Wish I’d known this before when I travelled to Valencia with Reggie. Juggling my suitcase, the car seat, the buggy, him and our plane bags was NOT what I needed at 5am.
13. Print out your passes
I know, the planet, but if you’re flying a few print outs aren’t really that bad. This way you can have them ready to go, and if you have had to reduce yourself to Cocomelon to keep the baby happy, you won’t have to prize it out of their hands to get through security.
14. Use the family line to go through security
Speaking of security, you know most airports have a family line, right?
Every time I’ve done this the queue is small, but there’s been a slight wait to get the milks scanned. It’s still been way quicker than the other lines though. Make the most of it!
15. Stick to your routine as much as possible
When you’re planning your first flight with a baby, plan around your routine as much as possible. If you’re only going for a few days, I’d recommend not adjusting to the time zones. Just carry on as you were.
Spend a little extra and book flights at the best times, and airport hotels, and anything else you can afford to make the journey that little bit easier!

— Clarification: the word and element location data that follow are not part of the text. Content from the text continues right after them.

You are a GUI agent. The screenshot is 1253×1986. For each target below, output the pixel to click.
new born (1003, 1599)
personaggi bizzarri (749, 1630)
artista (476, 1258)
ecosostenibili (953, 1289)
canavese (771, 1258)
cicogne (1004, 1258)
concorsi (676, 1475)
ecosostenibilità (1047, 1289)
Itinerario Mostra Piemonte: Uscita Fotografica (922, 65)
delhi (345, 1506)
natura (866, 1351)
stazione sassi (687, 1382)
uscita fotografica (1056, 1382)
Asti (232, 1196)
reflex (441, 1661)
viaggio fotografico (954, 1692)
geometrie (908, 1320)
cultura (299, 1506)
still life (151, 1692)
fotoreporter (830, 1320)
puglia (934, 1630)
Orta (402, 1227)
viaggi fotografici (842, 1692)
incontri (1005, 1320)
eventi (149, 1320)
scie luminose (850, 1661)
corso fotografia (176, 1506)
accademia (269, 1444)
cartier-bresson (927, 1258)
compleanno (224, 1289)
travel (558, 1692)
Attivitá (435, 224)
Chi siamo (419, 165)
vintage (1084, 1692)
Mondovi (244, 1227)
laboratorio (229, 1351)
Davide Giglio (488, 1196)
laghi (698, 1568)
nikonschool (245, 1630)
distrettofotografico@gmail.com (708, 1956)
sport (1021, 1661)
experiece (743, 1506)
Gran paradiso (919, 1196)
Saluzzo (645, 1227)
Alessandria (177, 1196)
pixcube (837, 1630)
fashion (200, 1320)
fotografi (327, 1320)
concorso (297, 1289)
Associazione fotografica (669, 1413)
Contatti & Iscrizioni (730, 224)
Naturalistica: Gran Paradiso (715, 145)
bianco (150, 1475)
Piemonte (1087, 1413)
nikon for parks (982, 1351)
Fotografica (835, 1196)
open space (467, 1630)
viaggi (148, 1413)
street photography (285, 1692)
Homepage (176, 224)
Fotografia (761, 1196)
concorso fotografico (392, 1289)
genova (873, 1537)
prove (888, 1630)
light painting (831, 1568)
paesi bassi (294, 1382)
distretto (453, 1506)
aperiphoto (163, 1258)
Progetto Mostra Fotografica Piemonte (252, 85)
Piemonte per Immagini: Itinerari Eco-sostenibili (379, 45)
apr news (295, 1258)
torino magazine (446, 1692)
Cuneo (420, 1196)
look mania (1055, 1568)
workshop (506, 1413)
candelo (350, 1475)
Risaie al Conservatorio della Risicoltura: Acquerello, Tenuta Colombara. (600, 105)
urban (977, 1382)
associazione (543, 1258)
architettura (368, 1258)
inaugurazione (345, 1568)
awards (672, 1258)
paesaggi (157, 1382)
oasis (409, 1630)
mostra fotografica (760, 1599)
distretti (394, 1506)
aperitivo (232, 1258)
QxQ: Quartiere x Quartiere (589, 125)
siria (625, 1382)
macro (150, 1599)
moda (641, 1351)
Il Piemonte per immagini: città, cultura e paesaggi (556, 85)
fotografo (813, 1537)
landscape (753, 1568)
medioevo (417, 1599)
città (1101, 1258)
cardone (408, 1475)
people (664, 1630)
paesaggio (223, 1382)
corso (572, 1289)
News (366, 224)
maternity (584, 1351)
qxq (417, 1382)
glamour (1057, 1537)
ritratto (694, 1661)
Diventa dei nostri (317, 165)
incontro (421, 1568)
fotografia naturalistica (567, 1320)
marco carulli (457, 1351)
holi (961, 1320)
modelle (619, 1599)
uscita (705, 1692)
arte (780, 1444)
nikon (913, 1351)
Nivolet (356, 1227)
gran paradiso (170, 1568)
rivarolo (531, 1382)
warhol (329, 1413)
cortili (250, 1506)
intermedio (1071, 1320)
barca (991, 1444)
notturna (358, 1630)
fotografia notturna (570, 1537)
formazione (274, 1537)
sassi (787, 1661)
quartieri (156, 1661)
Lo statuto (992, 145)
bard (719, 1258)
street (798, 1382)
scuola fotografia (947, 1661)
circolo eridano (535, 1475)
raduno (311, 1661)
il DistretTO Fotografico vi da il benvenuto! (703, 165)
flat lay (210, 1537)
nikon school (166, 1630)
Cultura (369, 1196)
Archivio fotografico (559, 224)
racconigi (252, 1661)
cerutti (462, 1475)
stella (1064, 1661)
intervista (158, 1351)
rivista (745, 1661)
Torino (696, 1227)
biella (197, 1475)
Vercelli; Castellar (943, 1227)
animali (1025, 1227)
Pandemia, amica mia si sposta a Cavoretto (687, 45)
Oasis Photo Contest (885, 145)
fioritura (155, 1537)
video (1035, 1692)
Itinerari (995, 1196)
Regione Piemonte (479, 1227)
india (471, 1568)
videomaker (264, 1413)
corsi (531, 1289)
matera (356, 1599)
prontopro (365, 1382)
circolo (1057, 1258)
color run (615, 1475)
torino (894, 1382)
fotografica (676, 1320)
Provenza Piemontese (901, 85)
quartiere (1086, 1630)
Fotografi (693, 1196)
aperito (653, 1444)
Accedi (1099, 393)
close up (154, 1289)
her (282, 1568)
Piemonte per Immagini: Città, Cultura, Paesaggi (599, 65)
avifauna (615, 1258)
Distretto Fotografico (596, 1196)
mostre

On the solo flight with your baby
16. Take toys, that stick or attach
This Dinosaur Tails book was great when I travelled with Reggie at four months, it stuck in the table tray and he could just play with the tails. Obviously gave it a good wash when I got home.
And then these spinners are also great to put on the window or the tray table. There are loads of baby toys for flights available, I’d recommend you stock up!
17. Buy these silicone toy clips
Eugh bending down when you’re moving makes me feel sick. These silicone toy clips are perfect for keeping track of all your toys when you’re travelling, or when you’re out at a restaurant. They have different lengths to keep the toys as close to you as you need. Definitely recommend!
18. Ask for the spare row if it’s there
I’ve only ever travelled with easyJet alone with Reggie but the staff have been lovely. When we were on our way back from Sardinia, I was also with my partner Ben, but we didn’t have a seat for Reggie and were placed next to someone else. This mean 6 ft 4 Ben was cramped in the window seat, with me next to him holding Reggie, and someone else next to me. For two hours.
Ben asked if we could go in the spare row at the back, they said yes, and so concludes the happy ending to that story. You don’t know if you don’t try!
19. Be prepared for tummy troubles
Compression felt in the tummy in the sky can encourage your baby to poo, and poo a lot. Make sure you’re prepared with plenty of wipes, nappies and a change of clothes to get through this.
20. Noise machines?
You often see these recommended to make babies flights easier, but I find the noise of the flight is so loud that they barely makes a difference. Maybe more for long haul.
If you’re packing it for the night when you’re abroad, you might as well pack it for the journey. Anything can help in times of need!
21. Download YouTube videos
If you have YouTube Premium like we do, then you can download videos to your phone. You can get everything from those dancing vegetables, to CocoMelon, to Postman Pat. If you don’t have YouTube, download some BBC shows instead.
22. Be nice
In my experience of taking my baby on a flight solo, other travellers have only wanted to help. If you’re lucky, other passengers will coo and entertain and distract your baby, while you enjoy 10 seconds of not being the star of their eyes.
Relax, be nice, know that it’s only a few hours in the grand scheme of things, and you’ll be fine.
Your first trip flying solo with a baby
In my first year as a mum I did a few flights, and to be honest, have lovely memories of them all. I really enjoyed sharing this part of my life with him, and I’m excited for future adventures. We shall see how he fares on the four flights we have booked next week!
I hope this list has helped you to feel more confident and prepare, just let me know if you have any questions at all.